Ich denke, dass ich für Hella ein guter Partner bin. Ich weiß, wie wichtig es für sie ist, einen Menschen zu haben, der mitleidet, der sieht, welche Leistung die Frau erbringt, und stolz darauf ist.

Hoffentlich bringt sie noch lange Leistung, damit du stolz sein kannst und sie dein Mitleid auch verdient.

Sie ist die Frau, die mir ihre Seele und ihre Klugheit schenkt. Die Komplizin, zwei gegen die ganze Welt!

Du verschlingst sie ja total, ihre Seele, ihre Klugheit, ihre Eigenständigkeit, die sie als Komplizin einbüßt!

Wenn ich bei jemandem gut aufgehoben bin, will ich den nie mehr loslassen!

Hoffentlich bleibt mir deine Zuneigung erspart!

Dann geh, eh meine Schwere dich hält! Glaubst du Stümper, du Wicht, dass du am Pillermann rumschnippeln darfst? Ich glaube nicht!

Was ist denn nun los?

Ich bin sicher, dass Gott es als schlimme Lästerung betrachtet, wenn man Lämmerchen abschlachtet, und er muss sich übergeben, denkt er ans Schächten,

Beschneiden, schächten, meinst du Juden? Von wem hast du denn so etwas?

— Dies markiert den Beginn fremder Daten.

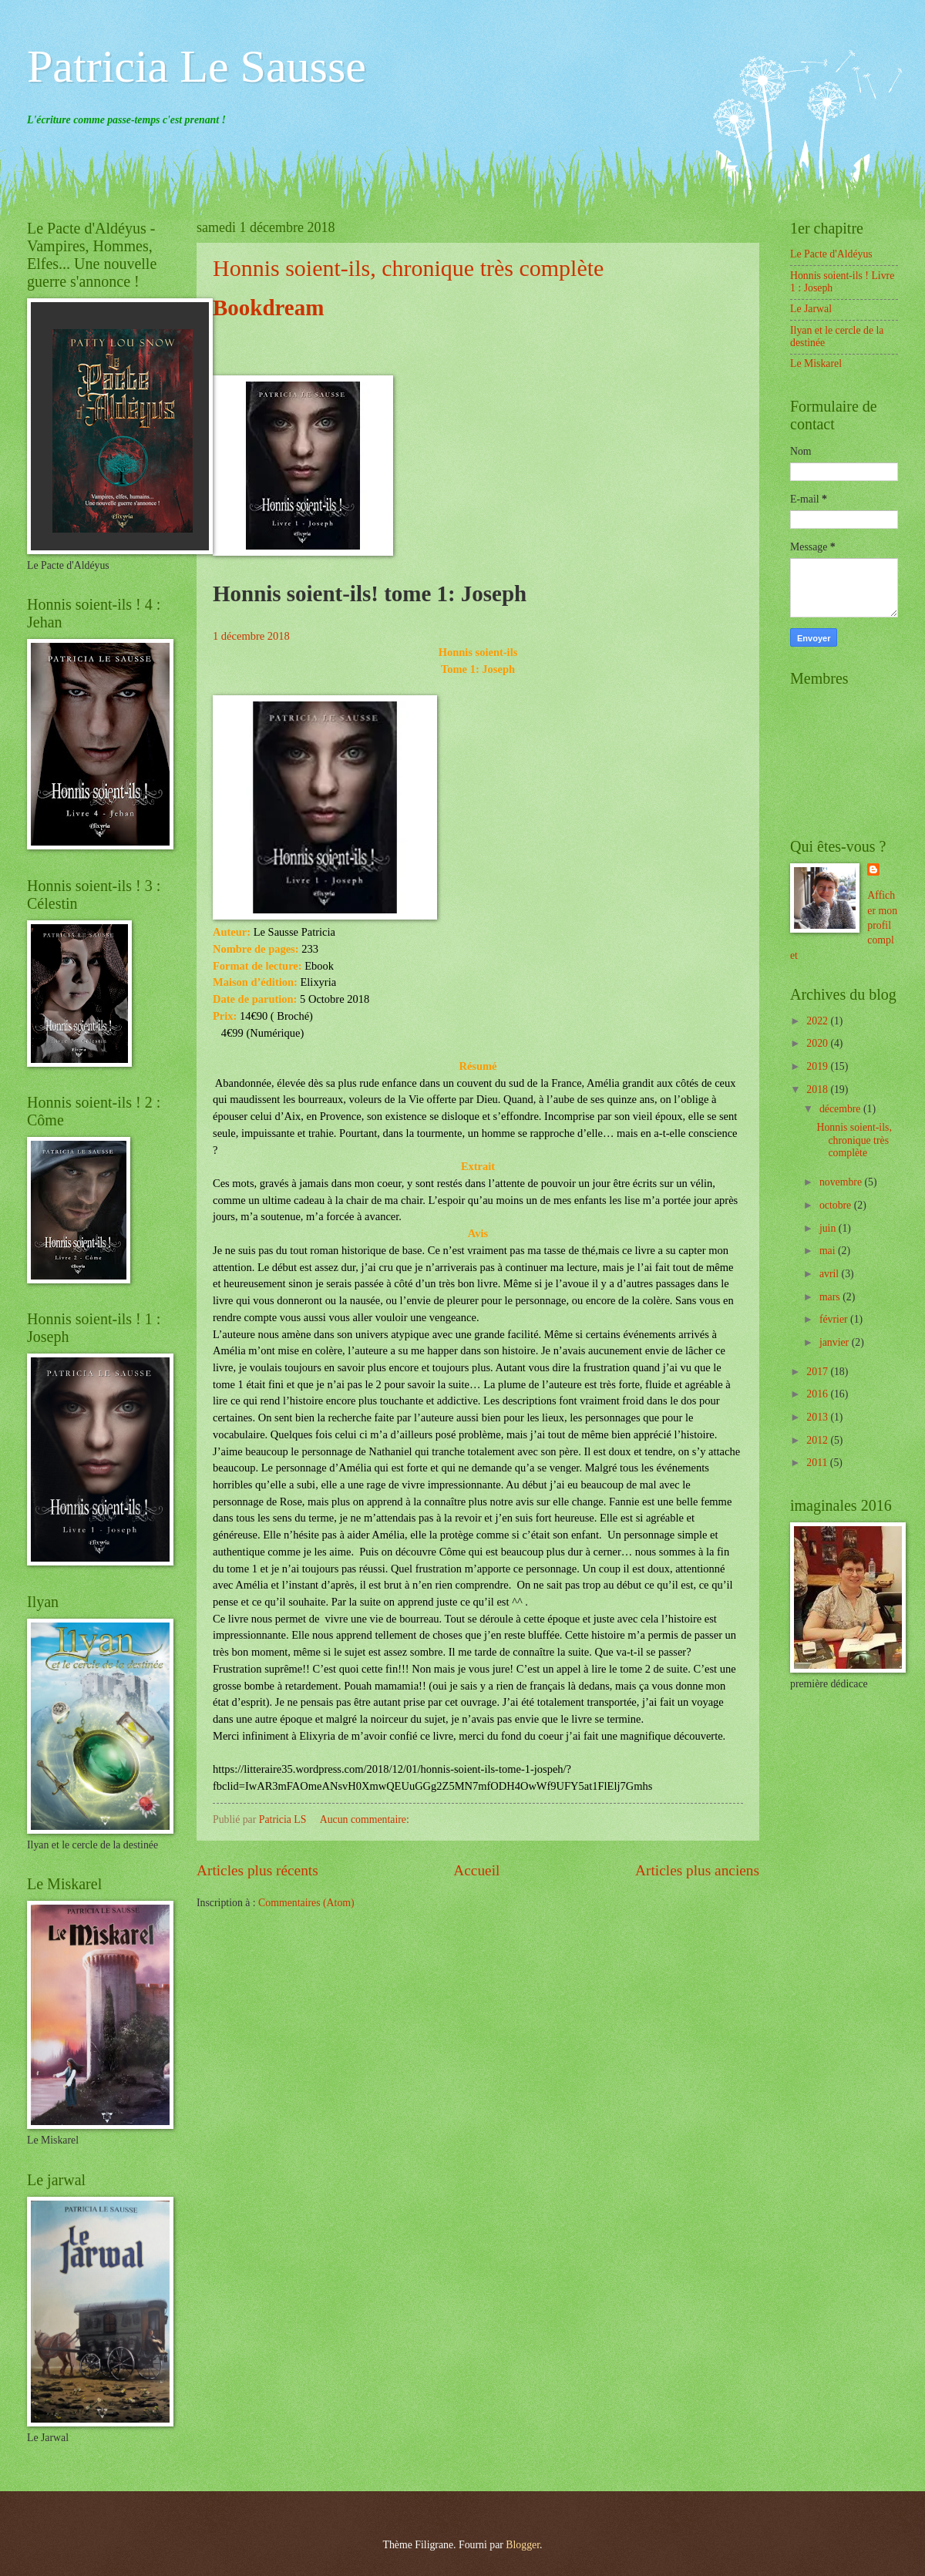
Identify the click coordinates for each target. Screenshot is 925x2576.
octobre (836, 1205)
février (834, 1319)
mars (831, 1297)
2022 (818, 1021)
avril (830, 1274)
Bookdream (268, 307)
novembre (842, 1182)
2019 (818, 1066)
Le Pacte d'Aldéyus (831, 254)
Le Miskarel (816, 363)
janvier (835, 1342)
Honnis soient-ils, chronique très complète (408, 268)
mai (828, 1250)
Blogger (523, 2545)
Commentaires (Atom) (306, 1902)
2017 (818, 1371)
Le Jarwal (811, 308)
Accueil (476, 1870)
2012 (818, 1440)
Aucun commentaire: (366, 1819)
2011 (818, 1462)
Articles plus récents (257, 1870)
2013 (818, 1417)
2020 (818, 1043)
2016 (818, 1394)
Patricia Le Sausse (196, 66)
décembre (841, 1109)
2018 (818, 1089)
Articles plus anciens (697, 1870)
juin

Ich habe ein Leuchtfeuer, an dem ich mich orientiere, einen Mann, der mir sehr kluge Dinge sagt, das ist Eugen Drewermann.

Und was sagt dieser Drewermann?

Es zeigt sich mehr und mehr, dass das Christentum aufgrund seiner jüdischen Geisteskraft einen außerordentlichen gewalttätigen und rücksichtslosen Charakter an sich trägt.

Der jüdische Geist soll schuld sein an Kreuzzügen, Inquisition, Sklaverei, dann wären Pogrome ein Akt christlicher Selbstreinigung?! Du singst harmlos über Kuchen, suhlst dich aber in schlimmsten Sümpfen …

Gute Nacht, Freunde, es wird jetzt Zeit für mich zu geh’n (…) Habt Dank, dass ihr nie fragt, was es bringt (…) Ich hatte nie falsche Idole, sondern Lonnie Donegan (…) Wie ein Baum, den man fällt, möchte ich sterben (…)

In dem fiktiven Gespräch, das Rainer Trampert mit dem Liedermacher Reinhard Mey führt, antwortet Mey nur mit Originalzitaten aus seinen Memoiren: »Was ich noch zu sagen hätte«, Kiepenheuer & Witsch. Das Stück ist eine gekürzte Fassung aus dem neuen Satireprogramm »Zu Gast bei Freunden«, mit dem Rainer Trampert und Thomas Ebermann am 18., 19. und 20. November in Hamburg im Theater Polittbüro auftreten.